Making sure children with a cow’s milk allergy or intolerance get enough calcium and vitamin D

Making sure children with a cow's milk allergy or intolerance get enough calcium and vitamin D - A Free From Life
Making sure children with a cow's milk allergy or intolerance get enough calcium and vitamin D - A Free From Life
Photo via Southern CrossFit/Flickr

As a mother of a child with a dairy intolerance, I worry about making sure he gets enough calcium and vitamin D. Green leafy vegetables such as broccoli, spinach and kale, along with seafood and tinned fish, such as tuna, salmon and sardines are all excellent sources of calcium.

Let’s face it though, they’re not child friendly foods are they?

A recent study, conducted between 2011 and 2014, compared 52 children with cow’s milk allergy (all around aged seven) with 29 children who had other allergies. The researchers measured total body composition, blood vitamin D levels and lumbar spine bone mineral density. They also assessed dietary calcium and vitamin D intake using questionnaires.

More than 60% of the children with a cow’s milk allergy were not getting the daily recommended amount of calcium in their diet compared with 25% of the children with other food allergies.
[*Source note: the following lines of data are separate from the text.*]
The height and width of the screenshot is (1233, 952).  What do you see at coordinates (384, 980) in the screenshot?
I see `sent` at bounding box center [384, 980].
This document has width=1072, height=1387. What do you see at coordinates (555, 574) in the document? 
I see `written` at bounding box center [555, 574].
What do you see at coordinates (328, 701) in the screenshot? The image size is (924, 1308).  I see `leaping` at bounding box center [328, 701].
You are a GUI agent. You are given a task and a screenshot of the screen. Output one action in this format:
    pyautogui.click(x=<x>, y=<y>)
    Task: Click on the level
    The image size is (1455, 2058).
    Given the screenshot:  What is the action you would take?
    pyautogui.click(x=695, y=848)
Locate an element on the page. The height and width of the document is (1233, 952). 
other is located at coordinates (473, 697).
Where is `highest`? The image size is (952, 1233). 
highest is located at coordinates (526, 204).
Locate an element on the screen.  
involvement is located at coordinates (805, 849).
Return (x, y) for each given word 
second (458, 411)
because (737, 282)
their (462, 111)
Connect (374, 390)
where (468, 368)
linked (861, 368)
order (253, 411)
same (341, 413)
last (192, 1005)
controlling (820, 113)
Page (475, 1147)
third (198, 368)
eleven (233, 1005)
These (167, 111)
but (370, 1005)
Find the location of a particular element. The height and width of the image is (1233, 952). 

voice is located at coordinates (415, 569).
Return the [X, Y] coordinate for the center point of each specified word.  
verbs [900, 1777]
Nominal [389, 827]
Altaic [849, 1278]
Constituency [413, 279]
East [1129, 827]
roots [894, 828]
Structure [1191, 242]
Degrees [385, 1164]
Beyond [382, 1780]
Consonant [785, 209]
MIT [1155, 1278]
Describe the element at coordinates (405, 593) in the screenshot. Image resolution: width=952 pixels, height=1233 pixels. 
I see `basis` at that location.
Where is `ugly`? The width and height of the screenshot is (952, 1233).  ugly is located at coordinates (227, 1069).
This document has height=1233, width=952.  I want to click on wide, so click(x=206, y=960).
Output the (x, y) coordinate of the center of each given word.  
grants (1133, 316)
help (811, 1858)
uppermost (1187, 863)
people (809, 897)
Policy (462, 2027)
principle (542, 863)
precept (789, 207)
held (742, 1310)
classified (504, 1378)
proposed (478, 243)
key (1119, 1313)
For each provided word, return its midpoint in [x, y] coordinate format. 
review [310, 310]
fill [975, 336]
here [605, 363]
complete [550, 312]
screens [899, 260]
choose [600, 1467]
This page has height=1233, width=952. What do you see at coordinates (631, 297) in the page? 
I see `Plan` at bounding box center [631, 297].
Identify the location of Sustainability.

In addition, less than 15% of both groups met the recommended daily allowance for Vitamin D. The children with a cow’s milk allergy were also found to have low bone mineral density.

Not to be confused with dairy intolerance, a cow’s milk allergy causes a severe (in some cases) allergic response.

Nevertheless, whether avoiding dairy products due to either intolerance or allergy, both result in reduced calcium in the diet. Given that the main source of calcium and vitamin D for children usually comes in the form of milk, yoghurt and cheese, it is no surprise that children who have to avoid it are at risk of not getting enough.

I’m fortunate that my son does like broccoli, kale and spinach and I make sure we have some form of dark green vegetables with every meal. He even likes sardines, however, I’m also conscious that he doesn’t eat these things in the same quantity as you might eat dairy products. To make up for that I also give him a multi vitamin and mineral supplement specially formulated for his age group (he’s seven).

In addition, I buy a dairy alternative to milk that has added calcium. His favourite (and mine) is Koko Dairy Free. You can also find other foods that are supplemented with calcium. These include breakfast cereals and fruit juices (though take care to avoid those with a high level of added sugar).

It’s difficult to maintain a healthy diet for a child who has a food allergy or intolerance, particularly if they have to avoid more than one food group. We do our best though, conscious of what they are missing out on, both from a nutritional perspective and also from a psychological point of view. I know my son copes very well knowing he can’t eat the same as other people, but I occasionally find him looking longingly his sisters’ food. He understand why though and it’s a pleasure for both him and I when we happen upon a dairy free treat that allows him a little bit of indulgence.

What are your tips for getting more calcium and vitamin D into your kids?


  • Reply

    Vicki Montague

    21st June 2016

    Hi Nicola! I have written some tips on my website too…you can find them by typing in the search box calcium. I find it hard too and also worry about it a lot. We give Roo a calcium supplement most days but I often forget! My kids like broccoli but don’t eat many other greens…

    • Reply

      Nicola Young

      21st June 2016

      Broccoli doesn’t have quite the same appeal as a yoghurt does it? And you don’t know how much calcium they’re getting from veg. It’s not as though it comes with a nutrient breakdown.